== Work instruction 1 ==
Please copy out the stretch of the post from "So what's a" through "to calm myself.", renaming "the dog" to "the puppy".
== Work instruction 2 ==
Decide whether each statement agrees with the post, answering yes or no and quoting the words that settle it: (a) The writer's husband got a promotion at work. (b) The writer spent a week staying at a sister's home. (c) The writer has kept exercising steadily since May.

Its a very wet Thursday in October. The kind I secretly love. Its completely dreary and makes the weather chilly and damp. I get to wear my boots and tights and sweaters. I get to sit on my couch at lunch between work and watch Grey's anatomy on DVR with my dog on my lap, a hot PB&J and some tea. I'm feeling incredibly grateful for today.
It feels like so much has gone on since my last post three weeks ago. I finished the Insanity workout program (I have lost 11 lbs since May - half of which were through Insanity) and we held a terrific second birthday party for our little boss. My sister stayed with us for a week! My husband got promoted at work. We've gone to birthday parties, apple picking and got family photos taken. I've kept my weight down just by eating right. I've felt underwhelmed at work and overwhelmed trying to clean up the house. And sadly, I went to a funeral for one of the teachers at my children's school.
My anxiety is creeping back, and I'm fending it off with whatever I can. It may be because of the funeral: this beautiful girl was one of those too young lives lost. It may be in part because I'm out of balance between work and home commitments. It may be because I stopped exercising nearly 100% after working my ass off since May. It may be because everything is going so well with our family that I just want to keep it safe and am freaking out under the reality that I can't actually do that and I have no clue what's in store for us in the future.
So what's a girl to do? To combat the anxiety, I've been praying a lot, focusing on relaxing with my family and getting stuff cleaned up and done around the house. I've chatted with family and friends to bring me back down to earth. I've spent a little time running and walking the dog. I've tried to enjoy the moments where I'm not doing anything and keep my mind out of the "what if" world that haunts me so often. I spend time looking up verses from the bible that I can use as daily mantras to calm myself.

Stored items
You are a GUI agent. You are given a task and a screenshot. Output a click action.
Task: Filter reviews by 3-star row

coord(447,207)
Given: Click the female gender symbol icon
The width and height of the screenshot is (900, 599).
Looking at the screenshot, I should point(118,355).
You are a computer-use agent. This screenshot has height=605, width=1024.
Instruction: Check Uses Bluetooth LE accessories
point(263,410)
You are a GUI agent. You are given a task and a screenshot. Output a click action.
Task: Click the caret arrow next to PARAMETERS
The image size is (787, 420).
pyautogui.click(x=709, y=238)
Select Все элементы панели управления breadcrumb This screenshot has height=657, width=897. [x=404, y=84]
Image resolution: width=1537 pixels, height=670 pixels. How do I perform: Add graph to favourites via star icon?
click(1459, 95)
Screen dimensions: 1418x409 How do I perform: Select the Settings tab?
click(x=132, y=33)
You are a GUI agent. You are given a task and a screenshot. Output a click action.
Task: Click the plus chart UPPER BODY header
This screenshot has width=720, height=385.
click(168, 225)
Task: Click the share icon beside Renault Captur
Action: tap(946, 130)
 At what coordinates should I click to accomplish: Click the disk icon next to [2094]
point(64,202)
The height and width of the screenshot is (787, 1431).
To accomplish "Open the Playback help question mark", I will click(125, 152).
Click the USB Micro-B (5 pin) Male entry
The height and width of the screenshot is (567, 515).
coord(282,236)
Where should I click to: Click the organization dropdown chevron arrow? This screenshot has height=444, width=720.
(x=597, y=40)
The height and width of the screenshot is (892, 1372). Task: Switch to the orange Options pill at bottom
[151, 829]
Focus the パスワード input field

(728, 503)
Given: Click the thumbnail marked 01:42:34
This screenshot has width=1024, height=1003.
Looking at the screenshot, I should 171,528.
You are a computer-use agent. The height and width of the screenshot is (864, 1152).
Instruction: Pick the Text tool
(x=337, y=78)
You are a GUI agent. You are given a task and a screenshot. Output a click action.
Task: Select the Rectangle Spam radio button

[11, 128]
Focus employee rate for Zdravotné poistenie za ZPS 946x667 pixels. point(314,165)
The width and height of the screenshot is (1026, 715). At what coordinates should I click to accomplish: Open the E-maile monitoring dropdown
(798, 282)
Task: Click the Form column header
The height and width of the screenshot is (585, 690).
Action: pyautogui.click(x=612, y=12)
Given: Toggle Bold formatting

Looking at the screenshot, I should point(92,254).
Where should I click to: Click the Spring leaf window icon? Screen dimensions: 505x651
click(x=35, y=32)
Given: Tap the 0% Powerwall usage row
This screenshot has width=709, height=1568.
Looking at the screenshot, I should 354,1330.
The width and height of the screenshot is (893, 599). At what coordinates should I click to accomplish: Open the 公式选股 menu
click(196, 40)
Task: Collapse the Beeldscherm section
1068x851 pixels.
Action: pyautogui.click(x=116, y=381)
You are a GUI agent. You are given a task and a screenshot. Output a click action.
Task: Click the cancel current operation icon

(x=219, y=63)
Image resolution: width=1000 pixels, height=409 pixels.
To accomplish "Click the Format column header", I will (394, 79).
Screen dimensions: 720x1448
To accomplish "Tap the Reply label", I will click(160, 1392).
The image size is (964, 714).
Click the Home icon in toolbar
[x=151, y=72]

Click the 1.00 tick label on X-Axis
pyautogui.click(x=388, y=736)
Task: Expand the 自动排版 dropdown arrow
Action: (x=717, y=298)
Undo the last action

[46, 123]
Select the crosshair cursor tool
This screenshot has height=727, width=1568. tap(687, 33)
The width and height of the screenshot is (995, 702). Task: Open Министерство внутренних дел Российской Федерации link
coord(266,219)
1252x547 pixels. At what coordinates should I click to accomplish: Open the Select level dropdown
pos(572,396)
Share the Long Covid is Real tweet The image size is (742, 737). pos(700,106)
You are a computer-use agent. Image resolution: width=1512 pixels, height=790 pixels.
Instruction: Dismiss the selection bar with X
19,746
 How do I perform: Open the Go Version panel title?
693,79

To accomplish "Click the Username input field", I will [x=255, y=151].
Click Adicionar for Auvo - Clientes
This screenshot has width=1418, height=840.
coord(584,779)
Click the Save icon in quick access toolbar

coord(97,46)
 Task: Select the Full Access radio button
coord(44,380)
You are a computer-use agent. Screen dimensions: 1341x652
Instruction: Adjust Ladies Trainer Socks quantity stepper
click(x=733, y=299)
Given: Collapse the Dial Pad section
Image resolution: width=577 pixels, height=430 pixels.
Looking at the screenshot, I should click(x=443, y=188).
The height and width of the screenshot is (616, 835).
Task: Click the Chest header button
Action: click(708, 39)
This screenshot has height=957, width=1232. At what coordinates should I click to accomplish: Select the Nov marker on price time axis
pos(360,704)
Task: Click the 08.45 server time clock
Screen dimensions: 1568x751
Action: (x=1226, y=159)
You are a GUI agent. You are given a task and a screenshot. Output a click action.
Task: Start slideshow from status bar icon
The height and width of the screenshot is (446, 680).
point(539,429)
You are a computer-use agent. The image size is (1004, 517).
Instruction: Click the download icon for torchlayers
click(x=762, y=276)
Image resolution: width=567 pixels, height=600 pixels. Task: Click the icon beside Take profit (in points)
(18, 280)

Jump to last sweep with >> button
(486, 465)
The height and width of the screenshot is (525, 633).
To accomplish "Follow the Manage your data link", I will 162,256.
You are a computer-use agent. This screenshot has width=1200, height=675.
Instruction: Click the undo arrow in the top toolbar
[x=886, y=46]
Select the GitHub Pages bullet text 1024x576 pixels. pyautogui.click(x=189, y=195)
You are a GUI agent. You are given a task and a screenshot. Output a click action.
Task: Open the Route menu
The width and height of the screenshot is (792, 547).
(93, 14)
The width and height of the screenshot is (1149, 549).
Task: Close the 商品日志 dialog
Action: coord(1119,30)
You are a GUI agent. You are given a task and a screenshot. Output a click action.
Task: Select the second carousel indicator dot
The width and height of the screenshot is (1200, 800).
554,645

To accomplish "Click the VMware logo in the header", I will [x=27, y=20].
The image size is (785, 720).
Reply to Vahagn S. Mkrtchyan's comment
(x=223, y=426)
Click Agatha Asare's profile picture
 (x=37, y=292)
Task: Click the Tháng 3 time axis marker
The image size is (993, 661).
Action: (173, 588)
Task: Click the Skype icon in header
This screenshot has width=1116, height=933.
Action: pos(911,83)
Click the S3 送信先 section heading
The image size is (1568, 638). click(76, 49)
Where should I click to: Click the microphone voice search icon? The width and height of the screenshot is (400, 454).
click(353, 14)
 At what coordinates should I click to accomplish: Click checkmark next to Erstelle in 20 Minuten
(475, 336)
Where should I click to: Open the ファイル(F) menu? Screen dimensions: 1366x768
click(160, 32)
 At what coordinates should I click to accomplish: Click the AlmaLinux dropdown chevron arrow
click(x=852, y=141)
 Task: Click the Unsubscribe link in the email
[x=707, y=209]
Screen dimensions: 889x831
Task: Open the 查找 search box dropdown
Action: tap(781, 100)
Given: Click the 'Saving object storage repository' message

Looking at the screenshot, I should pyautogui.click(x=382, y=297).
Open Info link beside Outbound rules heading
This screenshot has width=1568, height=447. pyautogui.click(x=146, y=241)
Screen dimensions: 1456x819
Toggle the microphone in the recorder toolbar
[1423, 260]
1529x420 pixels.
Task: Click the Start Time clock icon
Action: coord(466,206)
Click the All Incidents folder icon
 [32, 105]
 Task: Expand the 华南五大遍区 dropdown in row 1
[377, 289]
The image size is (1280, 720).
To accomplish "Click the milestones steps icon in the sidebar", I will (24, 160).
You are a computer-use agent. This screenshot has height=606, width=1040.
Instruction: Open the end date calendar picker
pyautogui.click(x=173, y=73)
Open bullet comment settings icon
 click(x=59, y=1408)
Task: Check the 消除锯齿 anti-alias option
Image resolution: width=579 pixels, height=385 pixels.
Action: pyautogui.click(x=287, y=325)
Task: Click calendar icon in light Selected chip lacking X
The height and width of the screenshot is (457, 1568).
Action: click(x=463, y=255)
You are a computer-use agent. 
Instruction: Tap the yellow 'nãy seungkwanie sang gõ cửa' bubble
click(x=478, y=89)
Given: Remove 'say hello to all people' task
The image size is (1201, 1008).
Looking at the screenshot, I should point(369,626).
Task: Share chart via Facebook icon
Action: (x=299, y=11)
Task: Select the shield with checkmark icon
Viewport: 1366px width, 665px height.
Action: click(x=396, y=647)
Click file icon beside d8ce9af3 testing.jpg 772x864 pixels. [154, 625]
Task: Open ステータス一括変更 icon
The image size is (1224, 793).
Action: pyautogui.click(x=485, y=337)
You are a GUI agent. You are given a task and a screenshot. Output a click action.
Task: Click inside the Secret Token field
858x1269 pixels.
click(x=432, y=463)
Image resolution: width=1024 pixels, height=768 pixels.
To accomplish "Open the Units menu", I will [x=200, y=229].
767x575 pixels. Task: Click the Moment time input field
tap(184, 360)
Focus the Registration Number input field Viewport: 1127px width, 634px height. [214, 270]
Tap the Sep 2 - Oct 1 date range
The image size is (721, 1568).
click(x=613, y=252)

== Answer section 1 ==
So what's a girl to do? To combat the anxiety, I've been praying a lot, focusing on relaxing with my family and getting stuff cleaned up and done around the house. I've chatted with family and friends to bring me back down to earth. I've spent a little time running and walking the puppy. I've tried to enjoy the moments where I'm not doing anything and keep my mind out of the "what if" world that haunts me so often. I spend time looking up verses from the bible that I can use as daily mantras to calm myself.

== Answer section 2 ==
(a) Yes: "My husband got promoted at work."
(b) No: "My sister stayed with us for a week!"
(c) No: "I stopped exercising nearly 100% after working my ass off since May."